Featherless.ai: Neues Startup will Kostenproblem bei OpenClaw in den Griff kriegen
Das KI-Startup Featherless.ai aus San Francisco hat heute hat mit „Managed OpenClaw“ einen neuen Dienst vorgestellt, der die Nutzung autonomer KI-Agenten vereinfachen und kalkulierbar machen soll. Die Plattform richtet sich an Entwickler und Unternehmen, die KI-Agenten produktiv einsetzen wollen, ohne sich mit komplexer Infrastruktur auseinandersetzen zu müssen.

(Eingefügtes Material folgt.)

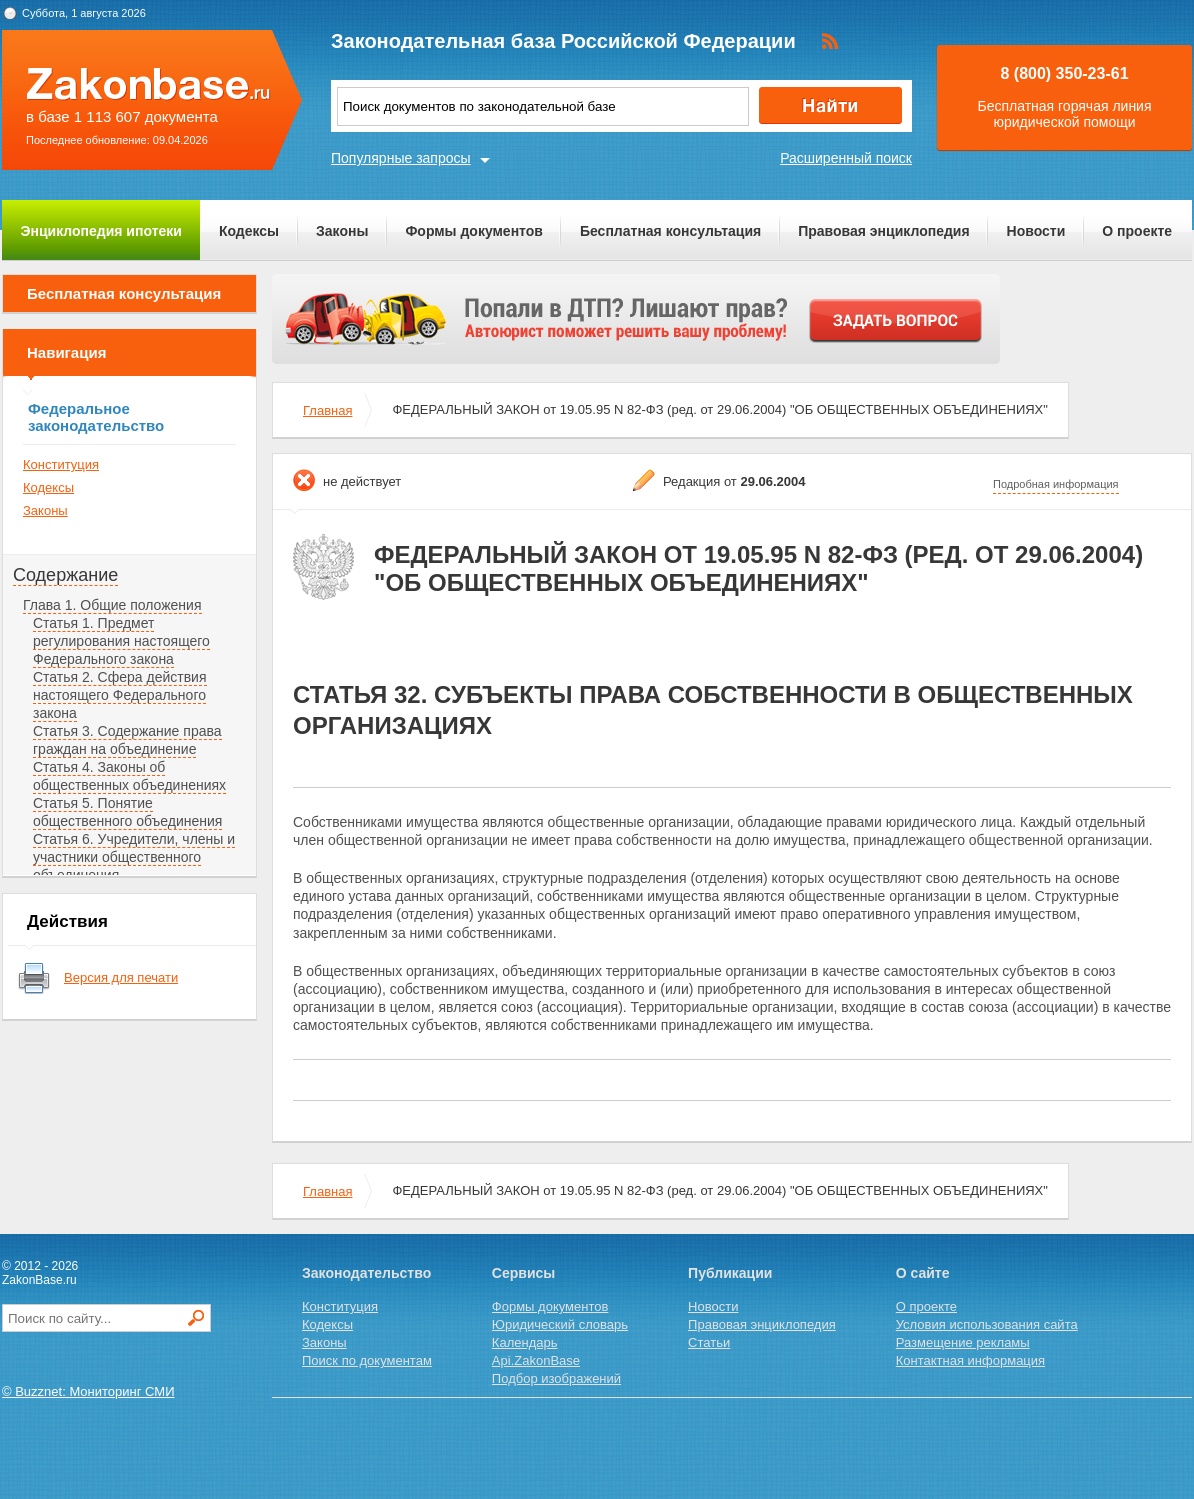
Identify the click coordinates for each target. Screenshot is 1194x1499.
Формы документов (474, 231)
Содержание (65, 575)
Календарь (525, 1342)
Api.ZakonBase (536, 1360)
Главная (327, 410)
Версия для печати (121, 977)
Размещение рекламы (963, 1342)
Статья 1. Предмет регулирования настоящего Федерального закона (121, 641)
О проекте (1137, 231)
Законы (342, 231)
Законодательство (366, 1273)
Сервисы (523, 1273)
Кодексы (249, 231)
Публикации (730, 1273)
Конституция (61, 464)
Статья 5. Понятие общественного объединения (127, 812)
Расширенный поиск (846, 158)
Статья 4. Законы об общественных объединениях (129, 776)
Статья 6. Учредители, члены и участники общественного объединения (134, 857)
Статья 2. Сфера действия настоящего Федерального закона (120, 695)
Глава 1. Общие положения (112, 605)
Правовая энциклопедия (883, 231)
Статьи (709, 1342)
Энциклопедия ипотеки (101, 231)
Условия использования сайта (987, 1324)
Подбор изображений (556, 1378)
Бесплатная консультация (670, 231)
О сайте (923, 1273)
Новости (1036, 231)
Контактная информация (970, 1360)
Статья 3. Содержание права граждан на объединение (127, 740)
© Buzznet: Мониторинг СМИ (88, 1391)
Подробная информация (1056, 484)
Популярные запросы (401, 158)
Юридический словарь (560, 1324)
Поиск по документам (367, 1360)
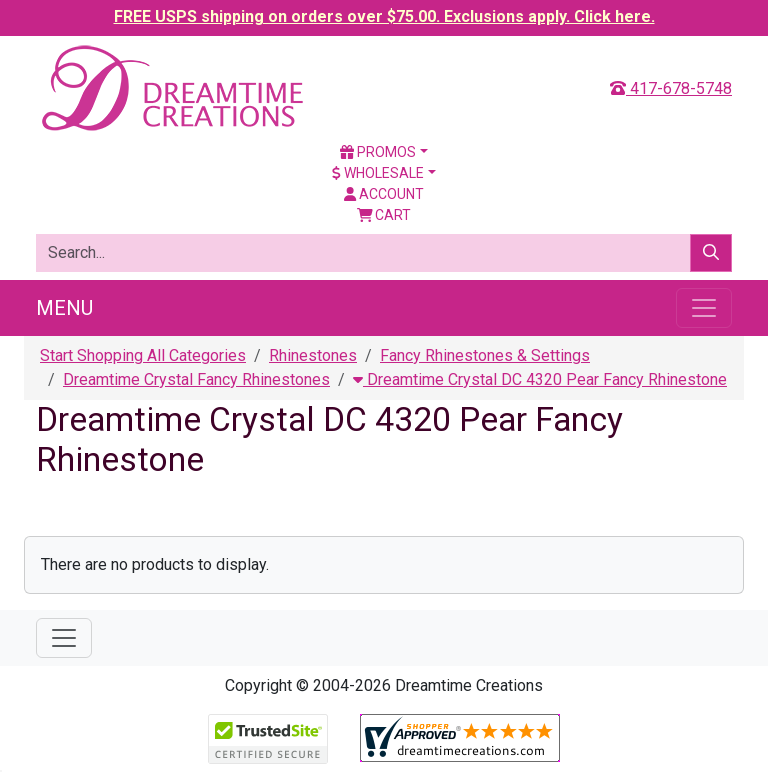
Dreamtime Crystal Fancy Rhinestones (196, 379)
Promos (378, 152)
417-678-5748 (671, 88)
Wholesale (378, 173)
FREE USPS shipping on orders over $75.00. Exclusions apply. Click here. (384, 16)
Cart (384, 215)
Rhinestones (313, 355)
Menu (64, 308)
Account (384, 194)
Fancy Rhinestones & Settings (485, 355)
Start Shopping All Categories (143, 355)
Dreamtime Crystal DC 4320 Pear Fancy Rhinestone (540, 379)
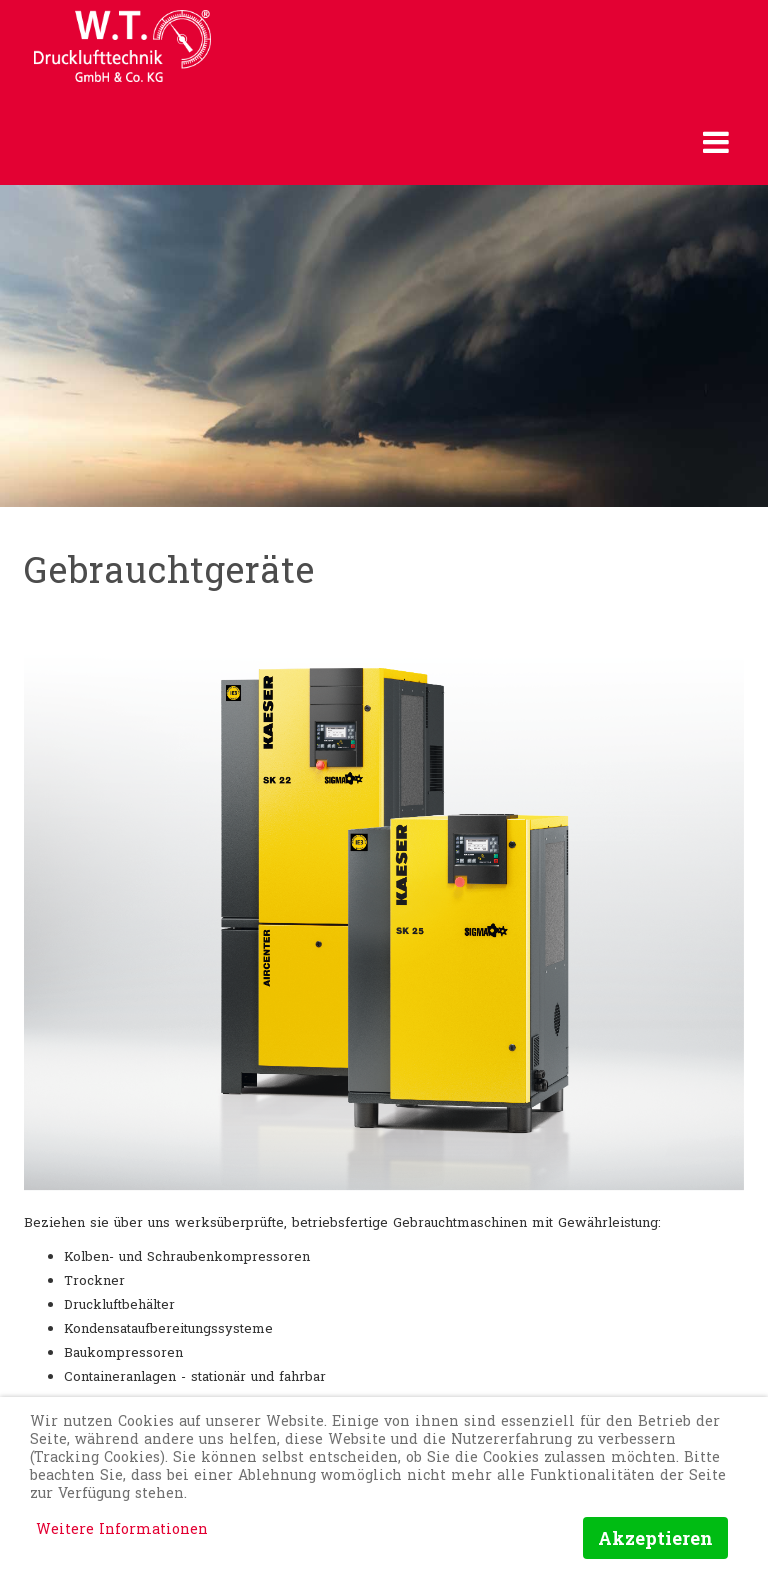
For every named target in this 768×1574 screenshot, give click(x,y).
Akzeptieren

„Viele behaupten, dass 2026 das Jahr der agentischen KI ist, aber die aktuellen Marktbedingungen zwingen Entwickler dazu, entweder einem geschlossenen Monopol zu kapitulieren oder wochenlang DevOps-Arbeit für das Self-Hosting zu leisten. Managed OpenClaw ist der Mittelweg“, meint Eugene Cheah, CEO und Mitgründer von Featherless.ai.
Was ist OpenClaw und warum ist es relevant?
OpenClaw ist ein Open-Source-Projekt für KI-Agenten, das nach Unternehmensangaben schneller als jedes andere Software-Projekt auf GitHub gewachsen ist. Mit über 250.000 Sternen und mehr als 50.000 Forks hat es eine große Entwicklergemeinschaft angezogen. Das Projekt ermöglicht es, KI-Agenten zu betreiben, die eigenständig Aufgaben ausführen, darunter das Durchsuchen des Internets, das Ausführen von Code und das Verwalten von Dateien.
Trotz seiner Beliebtheit scheitern viele Nutzer laut Featherless.ai an der technischen Komplexität des Betriebs. Die Einrichtung einer produktionsreifen Umgebung erfordere typischerweise die Verwaltung von mindestens acht verschiedenen Infrastrukturkomponenten sowie Beziehungen zu fünf oder mehr Anbietern gleichzeitig.
Das Problem: Unkontrollierbare Kosten durch Agentic AI
Der Übergang von einfachen KI-Chats zu dauerhaft laufenden, autonomen Agenten bringt ein erhebliches Kostenproblem mit sich. Laut einem von Bain zitierten Technologiebericht verbrauchen agentische Arbeitsabläufe 20 bis 30 Mal mehr Token pro Interaktion als herkömmliche Chatsitzungen. Da KI-Dienste üblicherweise pro Token abgerechnet werden, können monatliche Kosten schnell in den Tausenden von Dollar liegen.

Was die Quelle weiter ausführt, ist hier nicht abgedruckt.